• **PROBLEM STATEMENT**
The lines from the start of the records through the one containing "The width and height of the screenshot is (232, 137)." are to be restated word for word; please include both ends.

########

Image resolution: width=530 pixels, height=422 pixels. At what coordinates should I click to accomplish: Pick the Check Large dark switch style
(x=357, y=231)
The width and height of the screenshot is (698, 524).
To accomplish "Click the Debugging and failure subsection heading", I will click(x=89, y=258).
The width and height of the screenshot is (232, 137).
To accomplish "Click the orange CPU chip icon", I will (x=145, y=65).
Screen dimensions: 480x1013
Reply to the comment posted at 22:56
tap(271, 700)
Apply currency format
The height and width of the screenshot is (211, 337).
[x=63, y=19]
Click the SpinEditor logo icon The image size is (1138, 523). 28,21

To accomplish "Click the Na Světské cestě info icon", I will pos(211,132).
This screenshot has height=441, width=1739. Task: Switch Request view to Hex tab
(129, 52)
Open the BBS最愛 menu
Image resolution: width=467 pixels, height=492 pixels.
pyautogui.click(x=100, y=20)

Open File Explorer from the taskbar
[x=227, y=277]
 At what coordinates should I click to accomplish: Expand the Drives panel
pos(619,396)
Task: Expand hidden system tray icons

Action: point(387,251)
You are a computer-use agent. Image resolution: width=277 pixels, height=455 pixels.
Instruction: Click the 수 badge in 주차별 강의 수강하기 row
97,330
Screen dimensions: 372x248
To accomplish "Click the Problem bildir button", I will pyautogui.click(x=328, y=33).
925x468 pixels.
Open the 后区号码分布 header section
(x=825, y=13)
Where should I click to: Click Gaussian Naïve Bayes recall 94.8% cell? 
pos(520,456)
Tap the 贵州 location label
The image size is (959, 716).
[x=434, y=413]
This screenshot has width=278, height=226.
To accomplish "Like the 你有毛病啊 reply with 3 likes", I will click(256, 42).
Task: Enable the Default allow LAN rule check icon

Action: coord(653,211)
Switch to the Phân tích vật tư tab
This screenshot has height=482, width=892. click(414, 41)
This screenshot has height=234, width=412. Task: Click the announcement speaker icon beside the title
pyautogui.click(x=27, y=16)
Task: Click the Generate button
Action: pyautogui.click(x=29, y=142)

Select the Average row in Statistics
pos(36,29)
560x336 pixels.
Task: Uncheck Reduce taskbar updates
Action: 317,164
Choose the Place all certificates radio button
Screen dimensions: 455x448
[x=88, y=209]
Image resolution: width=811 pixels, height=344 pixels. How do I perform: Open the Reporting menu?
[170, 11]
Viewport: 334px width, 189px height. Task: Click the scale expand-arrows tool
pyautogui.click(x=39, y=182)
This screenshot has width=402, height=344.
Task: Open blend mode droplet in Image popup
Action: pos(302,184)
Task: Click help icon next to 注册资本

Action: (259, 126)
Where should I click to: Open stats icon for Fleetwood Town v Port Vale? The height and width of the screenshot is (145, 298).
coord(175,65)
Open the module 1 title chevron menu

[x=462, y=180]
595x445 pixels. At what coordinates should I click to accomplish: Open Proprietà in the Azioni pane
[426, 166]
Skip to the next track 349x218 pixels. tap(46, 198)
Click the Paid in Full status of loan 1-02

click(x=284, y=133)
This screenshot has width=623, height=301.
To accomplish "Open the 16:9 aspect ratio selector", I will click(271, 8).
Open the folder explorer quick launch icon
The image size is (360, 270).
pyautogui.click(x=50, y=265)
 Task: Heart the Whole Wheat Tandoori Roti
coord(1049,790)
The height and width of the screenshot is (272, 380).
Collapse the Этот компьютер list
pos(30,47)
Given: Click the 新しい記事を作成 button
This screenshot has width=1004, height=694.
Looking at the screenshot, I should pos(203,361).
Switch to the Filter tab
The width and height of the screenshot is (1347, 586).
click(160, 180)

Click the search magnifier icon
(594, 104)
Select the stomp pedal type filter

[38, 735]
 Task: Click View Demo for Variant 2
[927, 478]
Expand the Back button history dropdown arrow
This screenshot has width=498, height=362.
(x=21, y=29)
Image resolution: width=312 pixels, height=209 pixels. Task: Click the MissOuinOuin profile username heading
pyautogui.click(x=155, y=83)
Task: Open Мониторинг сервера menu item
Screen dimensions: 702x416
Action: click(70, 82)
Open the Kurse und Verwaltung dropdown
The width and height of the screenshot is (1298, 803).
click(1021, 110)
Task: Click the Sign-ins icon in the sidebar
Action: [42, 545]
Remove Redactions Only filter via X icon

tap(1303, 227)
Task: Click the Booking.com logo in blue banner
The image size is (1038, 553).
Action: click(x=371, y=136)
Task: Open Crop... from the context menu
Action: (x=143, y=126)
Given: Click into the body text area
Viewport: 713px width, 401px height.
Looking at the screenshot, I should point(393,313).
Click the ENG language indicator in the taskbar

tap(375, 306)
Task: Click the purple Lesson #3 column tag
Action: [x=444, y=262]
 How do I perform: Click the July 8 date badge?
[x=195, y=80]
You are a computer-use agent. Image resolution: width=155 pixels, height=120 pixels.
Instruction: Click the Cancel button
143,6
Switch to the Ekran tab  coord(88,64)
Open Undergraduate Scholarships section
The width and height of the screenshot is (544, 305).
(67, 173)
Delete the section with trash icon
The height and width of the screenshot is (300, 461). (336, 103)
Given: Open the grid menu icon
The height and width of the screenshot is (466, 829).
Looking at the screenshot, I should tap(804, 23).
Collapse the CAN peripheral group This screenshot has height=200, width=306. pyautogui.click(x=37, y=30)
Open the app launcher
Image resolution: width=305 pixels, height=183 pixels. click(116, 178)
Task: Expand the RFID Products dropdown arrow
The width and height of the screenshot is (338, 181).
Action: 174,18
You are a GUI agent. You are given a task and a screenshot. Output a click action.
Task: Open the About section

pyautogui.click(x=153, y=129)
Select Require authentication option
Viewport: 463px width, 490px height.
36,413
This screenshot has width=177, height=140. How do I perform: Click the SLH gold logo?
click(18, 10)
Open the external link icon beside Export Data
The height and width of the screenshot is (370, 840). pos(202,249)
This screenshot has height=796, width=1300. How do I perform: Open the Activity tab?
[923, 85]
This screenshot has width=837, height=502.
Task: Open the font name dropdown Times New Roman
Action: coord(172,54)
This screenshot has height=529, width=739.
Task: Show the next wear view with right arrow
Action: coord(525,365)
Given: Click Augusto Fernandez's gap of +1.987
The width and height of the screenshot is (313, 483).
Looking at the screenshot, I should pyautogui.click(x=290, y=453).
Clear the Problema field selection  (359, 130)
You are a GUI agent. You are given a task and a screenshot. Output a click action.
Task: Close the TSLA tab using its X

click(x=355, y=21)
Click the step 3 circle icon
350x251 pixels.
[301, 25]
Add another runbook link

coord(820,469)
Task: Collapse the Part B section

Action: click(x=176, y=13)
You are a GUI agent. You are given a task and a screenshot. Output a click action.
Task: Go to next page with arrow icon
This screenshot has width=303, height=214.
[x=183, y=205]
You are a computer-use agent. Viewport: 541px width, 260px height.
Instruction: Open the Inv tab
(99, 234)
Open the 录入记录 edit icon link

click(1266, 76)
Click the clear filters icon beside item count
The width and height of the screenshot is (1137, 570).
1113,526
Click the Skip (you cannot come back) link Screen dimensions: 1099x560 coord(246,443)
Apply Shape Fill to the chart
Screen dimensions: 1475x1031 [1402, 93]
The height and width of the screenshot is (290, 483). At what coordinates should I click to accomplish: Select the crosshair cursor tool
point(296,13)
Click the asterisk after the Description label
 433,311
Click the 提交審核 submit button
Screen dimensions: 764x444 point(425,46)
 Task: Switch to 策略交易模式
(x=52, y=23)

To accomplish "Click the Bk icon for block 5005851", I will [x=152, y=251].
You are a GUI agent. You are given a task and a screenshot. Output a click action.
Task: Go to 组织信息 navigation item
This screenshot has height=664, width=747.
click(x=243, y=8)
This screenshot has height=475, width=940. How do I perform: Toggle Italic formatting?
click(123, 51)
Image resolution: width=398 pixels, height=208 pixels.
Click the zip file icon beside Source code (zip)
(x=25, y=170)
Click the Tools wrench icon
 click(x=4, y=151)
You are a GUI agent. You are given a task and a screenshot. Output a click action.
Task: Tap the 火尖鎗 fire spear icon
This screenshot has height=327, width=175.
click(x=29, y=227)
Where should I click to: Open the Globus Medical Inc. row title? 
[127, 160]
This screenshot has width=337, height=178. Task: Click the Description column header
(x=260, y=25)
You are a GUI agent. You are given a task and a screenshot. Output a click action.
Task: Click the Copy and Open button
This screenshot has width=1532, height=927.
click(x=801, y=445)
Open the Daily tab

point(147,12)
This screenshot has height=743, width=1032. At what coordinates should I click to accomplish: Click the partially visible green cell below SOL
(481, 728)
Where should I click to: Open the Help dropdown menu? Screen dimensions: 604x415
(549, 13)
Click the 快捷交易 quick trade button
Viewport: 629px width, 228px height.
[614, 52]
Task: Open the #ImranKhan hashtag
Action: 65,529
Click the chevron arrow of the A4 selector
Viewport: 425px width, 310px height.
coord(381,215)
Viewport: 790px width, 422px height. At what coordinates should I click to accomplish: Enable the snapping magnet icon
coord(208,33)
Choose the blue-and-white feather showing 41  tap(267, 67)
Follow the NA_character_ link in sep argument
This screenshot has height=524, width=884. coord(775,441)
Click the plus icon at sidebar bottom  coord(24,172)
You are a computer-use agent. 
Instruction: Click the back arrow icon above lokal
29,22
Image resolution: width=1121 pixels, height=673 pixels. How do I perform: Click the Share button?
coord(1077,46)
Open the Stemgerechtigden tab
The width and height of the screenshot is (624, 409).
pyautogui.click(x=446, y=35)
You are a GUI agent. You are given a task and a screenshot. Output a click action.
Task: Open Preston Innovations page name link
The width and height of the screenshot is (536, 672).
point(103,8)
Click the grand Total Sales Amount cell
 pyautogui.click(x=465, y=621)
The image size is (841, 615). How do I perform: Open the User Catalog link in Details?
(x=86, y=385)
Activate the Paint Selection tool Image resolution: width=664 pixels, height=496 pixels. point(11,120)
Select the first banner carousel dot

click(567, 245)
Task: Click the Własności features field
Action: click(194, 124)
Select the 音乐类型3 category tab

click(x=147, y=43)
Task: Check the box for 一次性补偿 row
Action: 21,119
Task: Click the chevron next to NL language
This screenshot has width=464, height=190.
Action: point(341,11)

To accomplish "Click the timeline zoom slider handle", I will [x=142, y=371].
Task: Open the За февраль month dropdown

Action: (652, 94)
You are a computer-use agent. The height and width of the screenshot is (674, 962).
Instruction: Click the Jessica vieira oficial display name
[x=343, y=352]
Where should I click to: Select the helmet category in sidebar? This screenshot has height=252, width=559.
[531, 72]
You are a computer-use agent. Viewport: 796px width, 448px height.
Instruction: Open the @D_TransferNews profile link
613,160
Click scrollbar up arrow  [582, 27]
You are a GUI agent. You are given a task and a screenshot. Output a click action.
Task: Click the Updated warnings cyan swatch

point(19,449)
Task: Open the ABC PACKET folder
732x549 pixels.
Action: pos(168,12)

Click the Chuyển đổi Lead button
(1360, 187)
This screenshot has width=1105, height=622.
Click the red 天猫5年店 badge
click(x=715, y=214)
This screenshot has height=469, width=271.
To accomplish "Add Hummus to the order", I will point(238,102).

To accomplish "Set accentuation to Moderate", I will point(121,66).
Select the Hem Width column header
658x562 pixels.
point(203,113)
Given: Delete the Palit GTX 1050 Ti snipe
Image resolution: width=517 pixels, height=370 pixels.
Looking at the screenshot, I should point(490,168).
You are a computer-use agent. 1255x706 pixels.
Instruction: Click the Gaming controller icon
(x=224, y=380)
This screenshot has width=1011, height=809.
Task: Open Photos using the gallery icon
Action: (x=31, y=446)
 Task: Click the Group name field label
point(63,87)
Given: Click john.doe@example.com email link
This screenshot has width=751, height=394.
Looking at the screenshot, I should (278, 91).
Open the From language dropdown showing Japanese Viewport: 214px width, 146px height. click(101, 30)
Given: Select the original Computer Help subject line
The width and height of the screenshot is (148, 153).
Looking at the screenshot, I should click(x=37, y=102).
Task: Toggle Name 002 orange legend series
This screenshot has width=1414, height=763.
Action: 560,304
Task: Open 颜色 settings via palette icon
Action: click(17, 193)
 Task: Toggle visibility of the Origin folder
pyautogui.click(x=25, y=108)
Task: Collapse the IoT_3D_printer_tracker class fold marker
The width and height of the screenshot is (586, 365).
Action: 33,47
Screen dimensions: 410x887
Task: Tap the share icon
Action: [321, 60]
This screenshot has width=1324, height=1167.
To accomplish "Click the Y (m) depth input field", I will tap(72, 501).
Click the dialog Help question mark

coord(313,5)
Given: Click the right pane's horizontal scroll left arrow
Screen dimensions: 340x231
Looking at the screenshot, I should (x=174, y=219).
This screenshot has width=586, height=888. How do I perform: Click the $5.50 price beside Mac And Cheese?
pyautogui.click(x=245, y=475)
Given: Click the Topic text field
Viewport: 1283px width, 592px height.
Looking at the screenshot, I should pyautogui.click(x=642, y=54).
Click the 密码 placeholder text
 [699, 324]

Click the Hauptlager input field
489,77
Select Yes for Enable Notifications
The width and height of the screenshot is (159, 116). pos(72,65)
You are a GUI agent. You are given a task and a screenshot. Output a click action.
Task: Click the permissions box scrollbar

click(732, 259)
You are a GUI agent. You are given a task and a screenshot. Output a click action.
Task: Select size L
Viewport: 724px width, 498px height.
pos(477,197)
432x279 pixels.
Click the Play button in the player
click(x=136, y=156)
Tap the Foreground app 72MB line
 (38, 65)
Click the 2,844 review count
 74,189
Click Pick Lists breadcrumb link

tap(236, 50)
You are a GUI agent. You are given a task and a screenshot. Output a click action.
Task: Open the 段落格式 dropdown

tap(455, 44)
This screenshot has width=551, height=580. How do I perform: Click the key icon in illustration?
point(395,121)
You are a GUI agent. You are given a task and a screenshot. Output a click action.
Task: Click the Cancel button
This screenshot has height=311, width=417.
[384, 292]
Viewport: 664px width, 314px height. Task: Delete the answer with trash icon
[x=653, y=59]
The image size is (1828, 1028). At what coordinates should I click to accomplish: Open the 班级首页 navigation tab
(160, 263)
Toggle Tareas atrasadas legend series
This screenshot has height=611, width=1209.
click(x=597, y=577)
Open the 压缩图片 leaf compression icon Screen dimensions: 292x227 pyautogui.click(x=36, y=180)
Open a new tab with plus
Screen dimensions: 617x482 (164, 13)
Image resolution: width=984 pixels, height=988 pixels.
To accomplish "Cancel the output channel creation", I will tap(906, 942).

########

• **SOLUTION FOR THIS EXERCISE**
Image resolution: width=530 pixels, height=422 pixels. At what coordinates should I click to accomplish: Pick the Check Large dark switch style
(x=357, y=231)
The width and height of the screenshot is (698, 524).
To accomplish "Click the Debugging and failure subsection heading", I will click(x=89, y=258).
The width and height of the screenshot is (232, 137).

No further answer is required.